>> start Listing
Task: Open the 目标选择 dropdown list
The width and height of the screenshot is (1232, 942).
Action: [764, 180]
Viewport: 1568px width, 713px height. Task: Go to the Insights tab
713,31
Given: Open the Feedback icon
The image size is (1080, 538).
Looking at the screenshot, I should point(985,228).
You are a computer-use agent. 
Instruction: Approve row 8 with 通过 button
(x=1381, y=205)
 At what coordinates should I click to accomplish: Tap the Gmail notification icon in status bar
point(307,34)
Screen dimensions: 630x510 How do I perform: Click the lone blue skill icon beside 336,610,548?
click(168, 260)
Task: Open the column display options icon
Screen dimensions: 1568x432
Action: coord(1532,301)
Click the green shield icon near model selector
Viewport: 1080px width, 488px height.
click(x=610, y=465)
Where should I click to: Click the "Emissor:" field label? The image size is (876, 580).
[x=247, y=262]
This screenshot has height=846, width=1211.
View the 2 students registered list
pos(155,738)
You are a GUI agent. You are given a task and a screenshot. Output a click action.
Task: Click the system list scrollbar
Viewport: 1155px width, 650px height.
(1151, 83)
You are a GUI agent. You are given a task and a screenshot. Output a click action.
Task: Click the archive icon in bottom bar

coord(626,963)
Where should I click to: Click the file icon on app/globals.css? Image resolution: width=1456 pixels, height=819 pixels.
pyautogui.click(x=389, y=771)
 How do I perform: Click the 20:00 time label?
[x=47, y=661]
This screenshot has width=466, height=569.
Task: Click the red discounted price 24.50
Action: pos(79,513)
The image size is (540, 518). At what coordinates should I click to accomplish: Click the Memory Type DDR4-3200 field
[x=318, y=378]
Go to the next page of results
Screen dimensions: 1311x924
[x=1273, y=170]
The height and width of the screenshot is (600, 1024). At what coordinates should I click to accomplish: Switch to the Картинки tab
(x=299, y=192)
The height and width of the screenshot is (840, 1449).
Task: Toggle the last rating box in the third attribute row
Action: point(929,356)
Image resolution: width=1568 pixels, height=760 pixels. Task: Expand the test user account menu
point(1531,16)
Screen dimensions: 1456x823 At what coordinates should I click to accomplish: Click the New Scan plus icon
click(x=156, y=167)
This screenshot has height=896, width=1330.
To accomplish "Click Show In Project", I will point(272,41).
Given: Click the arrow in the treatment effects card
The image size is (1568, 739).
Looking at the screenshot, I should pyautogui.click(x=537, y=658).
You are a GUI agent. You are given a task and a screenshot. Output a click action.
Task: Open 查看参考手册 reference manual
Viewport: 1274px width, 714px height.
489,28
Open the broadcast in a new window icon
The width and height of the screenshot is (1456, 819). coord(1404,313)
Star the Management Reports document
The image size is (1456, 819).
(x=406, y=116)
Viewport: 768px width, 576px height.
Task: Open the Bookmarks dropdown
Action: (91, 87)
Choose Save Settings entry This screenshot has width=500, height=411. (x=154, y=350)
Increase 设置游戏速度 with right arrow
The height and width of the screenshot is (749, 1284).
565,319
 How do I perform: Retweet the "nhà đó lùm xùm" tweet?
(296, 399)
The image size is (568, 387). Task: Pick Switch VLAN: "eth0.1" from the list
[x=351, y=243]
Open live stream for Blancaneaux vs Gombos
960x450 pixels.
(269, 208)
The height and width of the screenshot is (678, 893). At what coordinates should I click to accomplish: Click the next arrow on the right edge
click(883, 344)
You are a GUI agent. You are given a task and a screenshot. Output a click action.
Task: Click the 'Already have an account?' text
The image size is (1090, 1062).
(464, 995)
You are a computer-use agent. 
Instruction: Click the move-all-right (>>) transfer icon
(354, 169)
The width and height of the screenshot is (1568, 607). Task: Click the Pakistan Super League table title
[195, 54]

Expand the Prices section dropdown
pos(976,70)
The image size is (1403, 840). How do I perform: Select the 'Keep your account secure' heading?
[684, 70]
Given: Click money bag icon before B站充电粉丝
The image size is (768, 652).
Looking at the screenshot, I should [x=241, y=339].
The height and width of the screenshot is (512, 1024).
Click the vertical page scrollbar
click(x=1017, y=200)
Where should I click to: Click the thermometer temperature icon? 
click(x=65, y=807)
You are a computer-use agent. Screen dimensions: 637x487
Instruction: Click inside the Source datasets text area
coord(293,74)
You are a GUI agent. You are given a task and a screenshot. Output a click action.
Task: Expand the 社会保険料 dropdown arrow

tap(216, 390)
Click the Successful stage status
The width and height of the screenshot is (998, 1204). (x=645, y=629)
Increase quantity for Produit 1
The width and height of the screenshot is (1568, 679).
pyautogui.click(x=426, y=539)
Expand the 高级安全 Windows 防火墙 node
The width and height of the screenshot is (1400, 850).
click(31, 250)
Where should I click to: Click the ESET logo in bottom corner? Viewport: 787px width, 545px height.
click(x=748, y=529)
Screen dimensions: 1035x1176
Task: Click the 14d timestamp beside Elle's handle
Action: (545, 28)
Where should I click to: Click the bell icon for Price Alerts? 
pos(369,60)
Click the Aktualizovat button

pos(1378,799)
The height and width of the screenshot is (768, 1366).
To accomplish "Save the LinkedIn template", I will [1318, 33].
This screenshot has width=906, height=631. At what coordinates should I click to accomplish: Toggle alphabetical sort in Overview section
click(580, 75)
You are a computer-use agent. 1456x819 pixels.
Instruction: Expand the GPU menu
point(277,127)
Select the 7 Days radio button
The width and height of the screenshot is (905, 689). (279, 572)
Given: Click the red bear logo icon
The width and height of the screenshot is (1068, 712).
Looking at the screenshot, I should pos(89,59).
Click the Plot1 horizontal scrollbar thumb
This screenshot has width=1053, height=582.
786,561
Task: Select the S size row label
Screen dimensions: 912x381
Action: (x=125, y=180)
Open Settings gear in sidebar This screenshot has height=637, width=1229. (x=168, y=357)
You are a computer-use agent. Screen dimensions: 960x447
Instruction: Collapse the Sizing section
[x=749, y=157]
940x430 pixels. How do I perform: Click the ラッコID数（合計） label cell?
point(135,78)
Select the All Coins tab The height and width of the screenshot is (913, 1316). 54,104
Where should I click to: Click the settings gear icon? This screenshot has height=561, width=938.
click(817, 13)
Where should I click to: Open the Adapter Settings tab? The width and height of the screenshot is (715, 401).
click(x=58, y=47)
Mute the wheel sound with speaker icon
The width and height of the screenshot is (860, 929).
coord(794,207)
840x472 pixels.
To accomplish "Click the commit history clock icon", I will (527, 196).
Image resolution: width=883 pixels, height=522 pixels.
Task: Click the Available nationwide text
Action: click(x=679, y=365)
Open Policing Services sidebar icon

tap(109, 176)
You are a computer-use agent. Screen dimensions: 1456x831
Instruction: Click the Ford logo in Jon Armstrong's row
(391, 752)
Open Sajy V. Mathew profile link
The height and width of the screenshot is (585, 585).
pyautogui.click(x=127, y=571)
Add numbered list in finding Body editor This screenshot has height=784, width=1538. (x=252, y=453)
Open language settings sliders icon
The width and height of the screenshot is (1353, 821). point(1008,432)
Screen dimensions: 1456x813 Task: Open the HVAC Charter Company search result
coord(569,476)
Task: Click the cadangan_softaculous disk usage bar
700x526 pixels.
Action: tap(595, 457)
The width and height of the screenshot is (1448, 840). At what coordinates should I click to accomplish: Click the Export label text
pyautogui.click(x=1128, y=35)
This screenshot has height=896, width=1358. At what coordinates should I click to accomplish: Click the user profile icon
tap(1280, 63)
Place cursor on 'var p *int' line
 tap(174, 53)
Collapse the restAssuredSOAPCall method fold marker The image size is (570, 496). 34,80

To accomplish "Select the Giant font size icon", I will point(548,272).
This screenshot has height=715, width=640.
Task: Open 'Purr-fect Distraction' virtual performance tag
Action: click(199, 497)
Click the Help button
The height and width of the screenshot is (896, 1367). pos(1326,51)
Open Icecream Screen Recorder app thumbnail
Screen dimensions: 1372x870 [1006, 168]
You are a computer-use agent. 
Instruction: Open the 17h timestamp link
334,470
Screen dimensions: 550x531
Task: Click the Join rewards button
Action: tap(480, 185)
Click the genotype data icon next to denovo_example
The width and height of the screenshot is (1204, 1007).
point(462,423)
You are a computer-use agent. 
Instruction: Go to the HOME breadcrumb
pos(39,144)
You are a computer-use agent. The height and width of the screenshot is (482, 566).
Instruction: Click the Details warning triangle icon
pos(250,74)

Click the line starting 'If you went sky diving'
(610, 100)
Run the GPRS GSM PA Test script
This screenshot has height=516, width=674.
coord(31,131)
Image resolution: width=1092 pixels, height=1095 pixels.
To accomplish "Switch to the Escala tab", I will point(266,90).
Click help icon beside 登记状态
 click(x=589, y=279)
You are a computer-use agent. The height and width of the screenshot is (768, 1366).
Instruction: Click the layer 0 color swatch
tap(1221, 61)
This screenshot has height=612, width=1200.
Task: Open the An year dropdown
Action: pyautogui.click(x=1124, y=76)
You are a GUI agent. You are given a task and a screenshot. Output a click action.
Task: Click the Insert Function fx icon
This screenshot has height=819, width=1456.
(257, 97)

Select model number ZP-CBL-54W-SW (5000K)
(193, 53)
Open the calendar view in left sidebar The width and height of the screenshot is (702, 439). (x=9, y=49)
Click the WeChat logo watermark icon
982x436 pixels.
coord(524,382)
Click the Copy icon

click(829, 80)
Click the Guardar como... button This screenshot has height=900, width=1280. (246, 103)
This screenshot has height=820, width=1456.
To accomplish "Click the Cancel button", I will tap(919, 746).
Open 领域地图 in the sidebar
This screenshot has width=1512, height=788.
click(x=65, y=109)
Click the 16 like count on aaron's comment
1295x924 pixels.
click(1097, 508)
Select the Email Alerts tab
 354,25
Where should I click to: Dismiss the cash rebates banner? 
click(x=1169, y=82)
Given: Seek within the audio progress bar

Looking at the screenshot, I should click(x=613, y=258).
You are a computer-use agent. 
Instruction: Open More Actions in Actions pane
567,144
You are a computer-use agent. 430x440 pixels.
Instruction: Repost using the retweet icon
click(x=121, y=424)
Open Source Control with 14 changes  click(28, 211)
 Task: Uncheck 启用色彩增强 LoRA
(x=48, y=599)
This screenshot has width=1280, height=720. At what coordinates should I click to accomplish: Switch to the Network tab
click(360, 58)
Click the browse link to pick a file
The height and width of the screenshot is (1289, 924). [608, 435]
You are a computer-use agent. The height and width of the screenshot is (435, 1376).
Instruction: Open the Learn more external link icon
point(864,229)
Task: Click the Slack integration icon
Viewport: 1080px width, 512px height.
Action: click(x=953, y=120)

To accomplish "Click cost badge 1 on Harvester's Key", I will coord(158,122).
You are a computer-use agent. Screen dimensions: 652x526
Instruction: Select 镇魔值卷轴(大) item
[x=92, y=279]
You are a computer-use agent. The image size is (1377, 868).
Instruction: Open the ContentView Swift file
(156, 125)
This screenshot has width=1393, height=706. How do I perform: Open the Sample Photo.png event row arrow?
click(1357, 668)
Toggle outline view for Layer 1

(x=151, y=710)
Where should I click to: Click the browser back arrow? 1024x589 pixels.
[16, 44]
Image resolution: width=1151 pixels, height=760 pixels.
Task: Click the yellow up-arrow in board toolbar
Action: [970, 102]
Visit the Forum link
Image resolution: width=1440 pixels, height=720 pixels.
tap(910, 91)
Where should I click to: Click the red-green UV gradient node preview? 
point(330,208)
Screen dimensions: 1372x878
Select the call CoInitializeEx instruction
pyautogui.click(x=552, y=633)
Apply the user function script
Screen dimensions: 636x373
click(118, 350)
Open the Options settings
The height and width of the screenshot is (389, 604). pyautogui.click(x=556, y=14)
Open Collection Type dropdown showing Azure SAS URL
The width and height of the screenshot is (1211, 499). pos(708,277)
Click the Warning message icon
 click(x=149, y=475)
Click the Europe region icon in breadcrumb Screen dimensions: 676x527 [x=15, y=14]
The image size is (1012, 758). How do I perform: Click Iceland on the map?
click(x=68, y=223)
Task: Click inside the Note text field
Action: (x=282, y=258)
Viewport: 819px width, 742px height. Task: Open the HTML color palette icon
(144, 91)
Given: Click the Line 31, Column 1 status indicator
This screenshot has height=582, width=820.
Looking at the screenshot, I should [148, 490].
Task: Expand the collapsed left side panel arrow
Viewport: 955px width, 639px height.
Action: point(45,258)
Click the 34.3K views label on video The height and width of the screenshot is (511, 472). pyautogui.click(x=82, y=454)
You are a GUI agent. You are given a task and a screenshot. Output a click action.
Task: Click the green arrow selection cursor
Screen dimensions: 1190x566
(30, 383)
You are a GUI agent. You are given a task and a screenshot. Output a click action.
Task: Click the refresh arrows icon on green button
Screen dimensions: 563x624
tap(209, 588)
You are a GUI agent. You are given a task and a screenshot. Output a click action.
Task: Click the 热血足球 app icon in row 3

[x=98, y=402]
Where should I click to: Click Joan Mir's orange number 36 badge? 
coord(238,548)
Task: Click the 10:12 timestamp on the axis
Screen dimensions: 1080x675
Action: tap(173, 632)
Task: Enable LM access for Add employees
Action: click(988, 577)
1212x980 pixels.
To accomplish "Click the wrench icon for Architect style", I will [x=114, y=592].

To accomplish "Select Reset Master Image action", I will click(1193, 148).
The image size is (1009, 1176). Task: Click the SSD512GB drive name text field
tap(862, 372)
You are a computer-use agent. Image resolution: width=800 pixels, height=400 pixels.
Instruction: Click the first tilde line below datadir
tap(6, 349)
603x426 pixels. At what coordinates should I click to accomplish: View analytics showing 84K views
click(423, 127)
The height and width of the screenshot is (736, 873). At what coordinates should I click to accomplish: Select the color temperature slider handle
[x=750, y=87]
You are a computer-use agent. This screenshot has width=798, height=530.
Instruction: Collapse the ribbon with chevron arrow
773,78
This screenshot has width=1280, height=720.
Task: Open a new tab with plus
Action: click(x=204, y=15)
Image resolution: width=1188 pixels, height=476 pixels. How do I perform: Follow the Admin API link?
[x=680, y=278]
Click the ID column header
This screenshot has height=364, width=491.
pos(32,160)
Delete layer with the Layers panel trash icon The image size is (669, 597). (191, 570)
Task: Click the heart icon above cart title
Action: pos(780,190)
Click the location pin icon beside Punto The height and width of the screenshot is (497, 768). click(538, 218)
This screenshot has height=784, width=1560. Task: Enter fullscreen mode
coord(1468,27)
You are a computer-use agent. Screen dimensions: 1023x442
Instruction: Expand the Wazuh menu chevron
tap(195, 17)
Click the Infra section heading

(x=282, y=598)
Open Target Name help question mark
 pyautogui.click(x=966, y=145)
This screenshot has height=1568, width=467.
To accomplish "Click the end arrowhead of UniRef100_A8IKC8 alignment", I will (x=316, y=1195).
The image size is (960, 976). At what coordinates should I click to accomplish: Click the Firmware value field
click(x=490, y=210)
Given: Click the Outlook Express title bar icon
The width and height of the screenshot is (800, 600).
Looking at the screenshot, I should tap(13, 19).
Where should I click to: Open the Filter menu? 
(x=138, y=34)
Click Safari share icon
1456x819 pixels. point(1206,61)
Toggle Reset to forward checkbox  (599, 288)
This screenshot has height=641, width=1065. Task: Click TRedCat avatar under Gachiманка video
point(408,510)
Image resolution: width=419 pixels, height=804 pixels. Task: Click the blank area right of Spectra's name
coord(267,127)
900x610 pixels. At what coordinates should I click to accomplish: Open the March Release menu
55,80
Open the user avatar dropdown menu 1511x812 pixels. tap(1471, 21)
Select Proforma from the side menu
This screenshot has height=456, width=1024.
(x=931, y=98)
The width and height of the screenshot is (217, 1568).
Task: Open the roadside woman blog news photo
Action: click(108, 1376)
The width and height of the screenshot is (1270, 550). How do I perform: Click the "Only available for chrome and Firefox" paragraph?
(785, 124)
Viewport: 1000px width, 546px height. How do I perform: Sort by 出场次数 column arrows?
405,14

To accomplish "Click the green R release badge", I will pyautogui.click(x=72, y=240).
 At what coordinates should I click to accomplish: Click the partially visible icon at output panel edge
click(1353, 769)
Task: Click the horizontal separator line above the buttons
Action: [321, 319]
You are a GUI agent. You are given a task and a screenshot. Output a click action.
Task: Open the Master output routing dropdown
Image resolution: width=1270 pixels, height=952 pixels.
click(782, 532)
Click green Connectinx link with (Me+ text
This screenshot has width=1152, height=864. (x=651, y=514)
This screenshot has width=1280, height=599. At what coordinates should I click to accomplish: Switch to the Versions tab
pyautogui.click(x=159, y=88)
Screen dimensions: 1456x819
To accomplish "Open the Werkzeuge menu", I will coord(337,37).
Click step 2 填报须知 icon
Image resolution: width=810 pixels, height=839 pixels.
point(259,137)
>> end Listing
Can you repeat the records above, from the line with "Visit the Forum link" up to and including the line with "point(330,208)", changing "Forum" to "Community" and keeping everything else the same?

Visit the Community link
Image resolution: width=1440 pixels, height=720 pixels.
tap(910, 91)
Where should I click to: Click the red-green UV gradient node preview? 
point(330,208)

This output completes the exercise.